Translated by John Reddick

By Katharina Teutsch
Katharina Teutsch is a journalist and critic. She writes for newspapers and magazines such as: the Frankfurter Allgemeine Zeitung, Tagesspiegel, die Zeit, PhilosophieMagazin and for Deutschlandradio Kultur.
Publisher's Summary
"It is the certainty that you can lose everything from one day to the next, your house and farm, your sons, brothers, and parents, your home and even your memory." "On foot?" "On foot." "Alone?" "Alone." – on January 22, 2020, Christiane Hoffmann sets off on her journey from a village in Lower Silesia. She walks 550 kilometers west; it is the route that her father took as he fled from the Red Army in the winter of 1945. His escape and the loss of his home shaped the author's childhood and remained a wound, as in so many other families as well. After the death of her father, she returns to Rosenthal, which is now called Rózyna. She is searching for the story and its scars. She walks the accursed twentieth century out of herself.
Germany in the 1970s: Children are sitting under a table.
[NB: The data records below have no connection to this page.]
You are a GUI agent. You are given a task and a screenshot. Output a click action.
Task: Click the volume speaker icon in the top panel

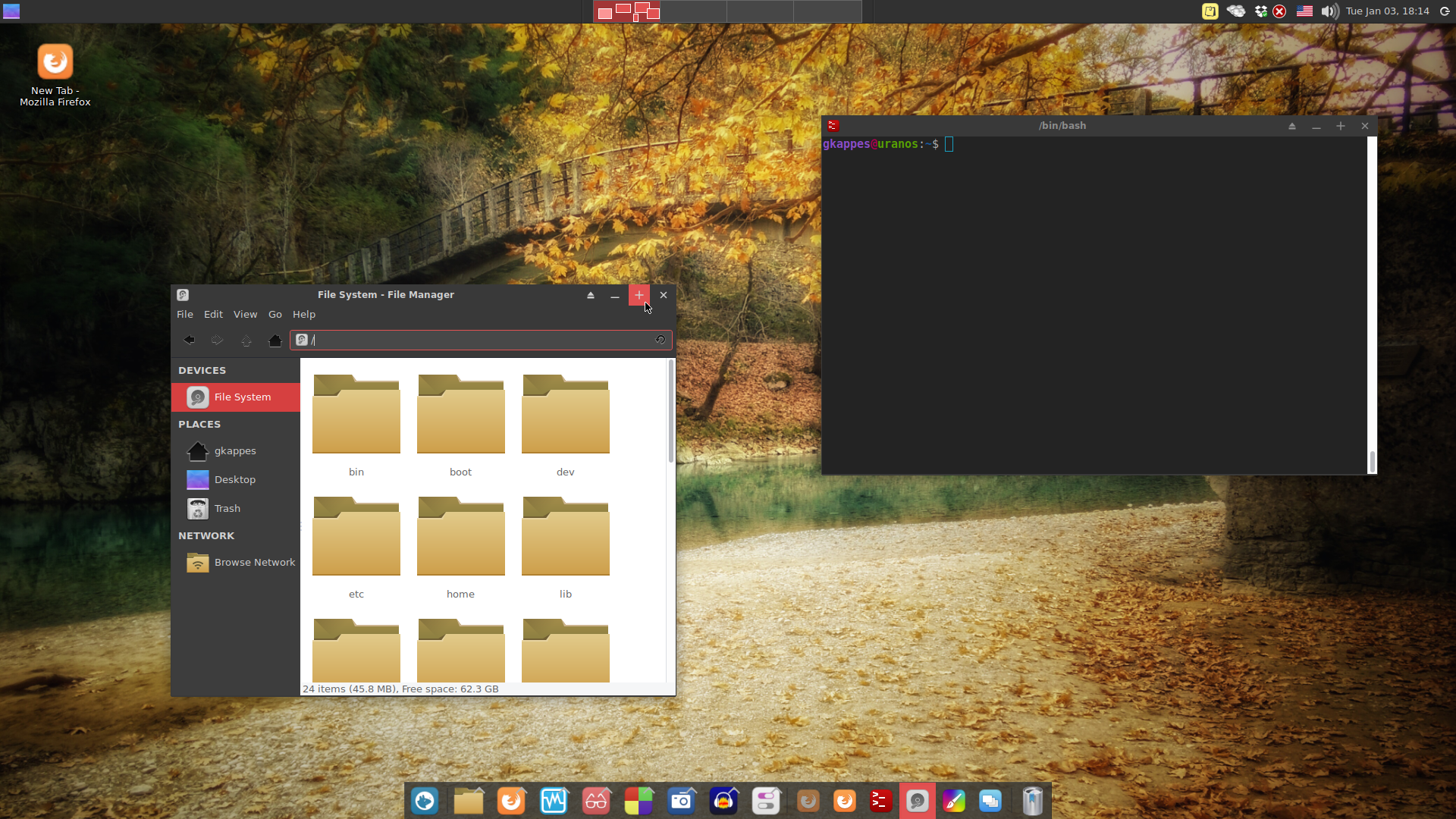[1329, 11]
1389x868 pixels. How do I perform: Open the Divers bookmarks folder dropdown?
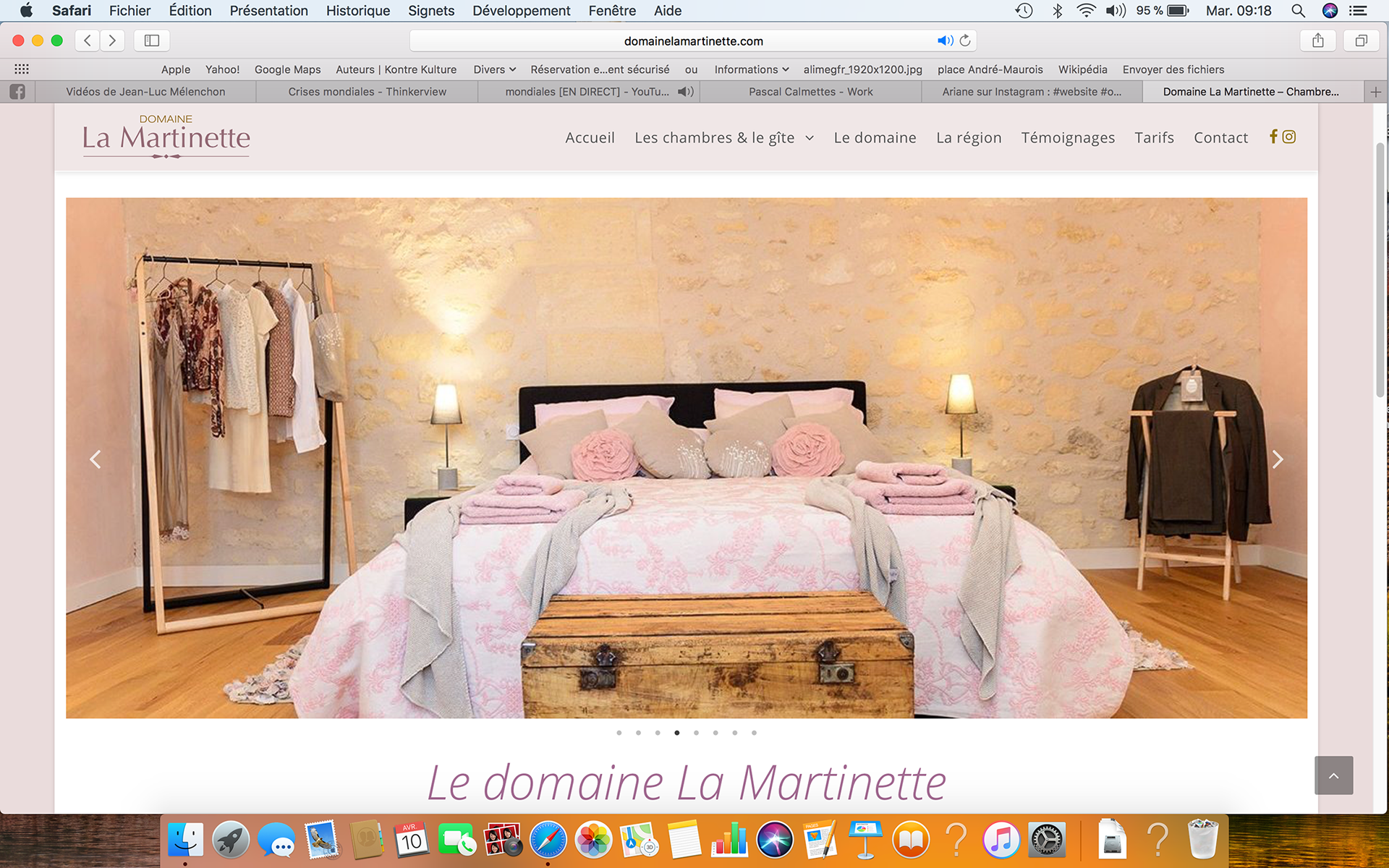[494, 69]
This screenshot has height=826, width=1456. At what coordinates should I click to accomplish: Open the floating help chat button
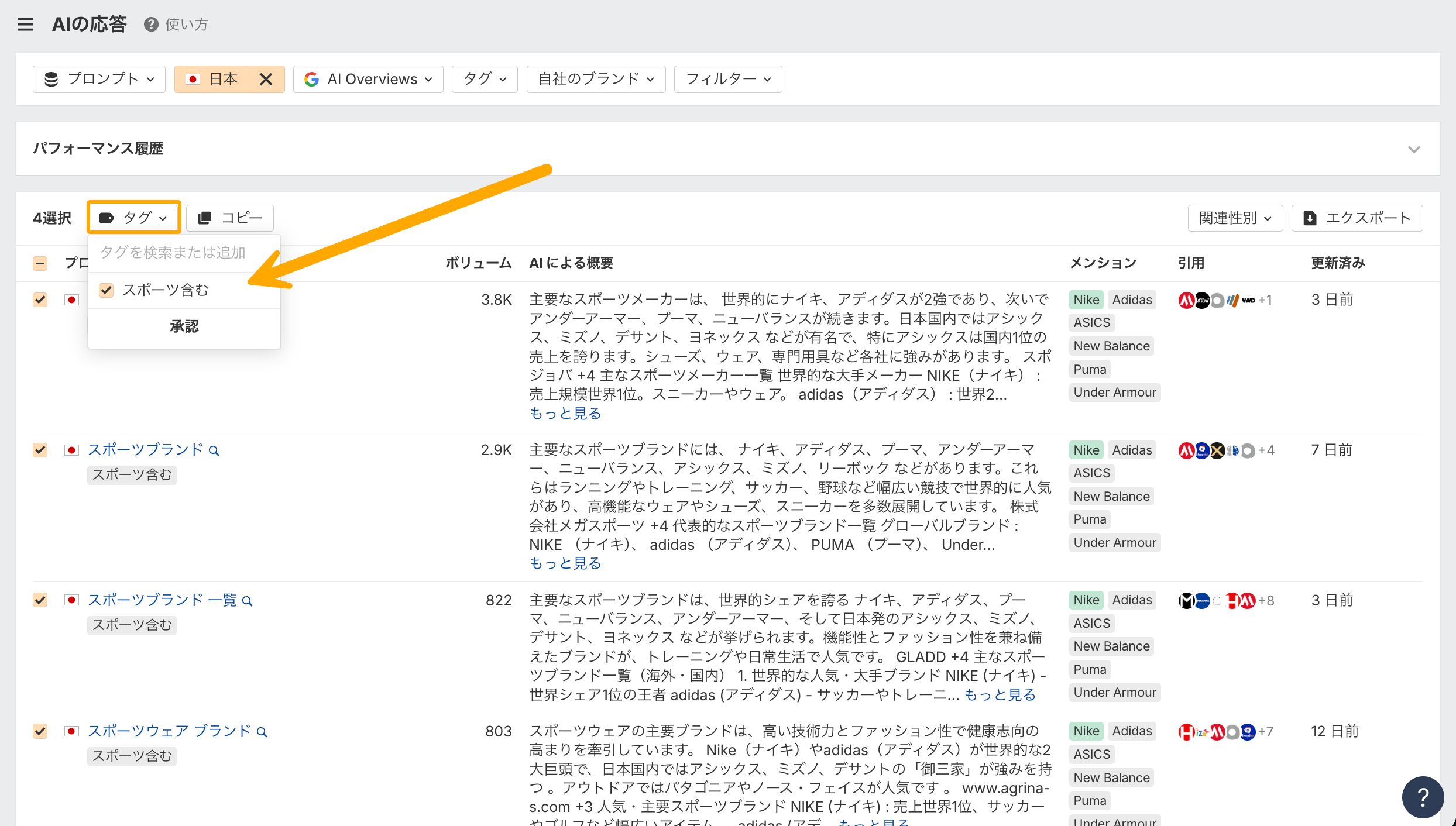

Above them the adults are sighing, eating canapés, and talking about their lost homeland. They transmit their injuries and nightmares to the next generation. What remains today of the fates of those who fled? How do families, how do societies, Germans, Poles, and Czechs deal with it? On her journey, Christiane Hoffmann is looking for the presence of the past. She struggles through hailstorms and swampy forests. She sits in churches, kitchens, and living rooms. She talks – with other people and with herself. Her book translates recollections of fleeing and being deported into the twenty-first century and warns readers of the horrors of war. It interweaves her family story with history, eyewitness accounts with the encounters she has on her journey. But above all it is a very personal book written in a literary language, a search for a father and his history.